Module java.base

Class StringConcatFactory

java.lang.Object
java.lang.invoke.StringConcatFactory

public final class StringConcatFactory extends Object

Methods to facilitate the creation of String concatenation methods, that can be used to efficiently concatenate a known number of arguments of known types, possibly after type adaptation and partial evaluation of arguments. These methods are typically used as bootstrap methods for invokedynamic call sites, to support the string concatenation feature of the Java Programming Language.

Indirect access to the behavior specified by the provided MethodHandle proceeds in order through two phases:

  1. Linkage occurs when the methods in this class are invoked. They take as arguments a method type describing the concatenated arguments count and types, and optionally the String recipe, plus the constants that participate in the String concatenation. The details on accepted recipe shapes are described further below. Linkage may involve dynamically loading a new class that implements the expected concatenation behavior. The CallSite holds the MethodHandle pointing to the exact concatenation method. The concatenation methods may be shared among different CallSites, e.g. if linkage methods produce them as pure functions.
  2. Invocation occurs when a generated concatenation method is invoked with the exact dynamic arguments. This may occur many times for a single concatenation method. The method referenced by the behavior MethodHandle is invoked with the static arguments and any additional dynamic arguments provided on invocation, as if by MethodHandle.invoke(Object...).

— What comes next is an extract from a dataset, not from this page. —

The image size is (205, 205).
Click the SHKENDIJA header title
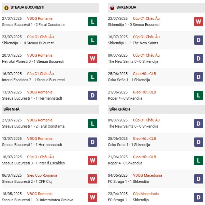(x=128, y=7)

This class provides two forms of linkage methods: a simple version (makeConcat(java.lang.invoke.MethodHandles.Lookup, String, MethodType)) using only the dynamic arguments, and an advanced version (makeConcatWithConstants(java.lang.invoke.MethodHandles.Lookup, String, MethodType, String, Object...) using the advanced forms of capturing the constant arguments. The advanced strategy can produce marginally better invocation bytecode, at the expense of exploding the number of shapes of string concatenation methods present at runtime, because those shapes would include constant static arguments as well.

API Note:

There is a JVM limit (classfile structural constraint): no method can call with more than 255 slots. This limits the number of static and dynamic arguments one can pass to bootstrap method. Since there are potential concatenation strategies that use MethodHandle combinators, we need to reserve a few empty slots on the parameter lists to capture the temporal results. This is why bootstrap methods in this factory do not accept more than 200 argument slots. Users requiring more than 200 argument slots in concatenation are expected to split the large concatenation in smaller expressions.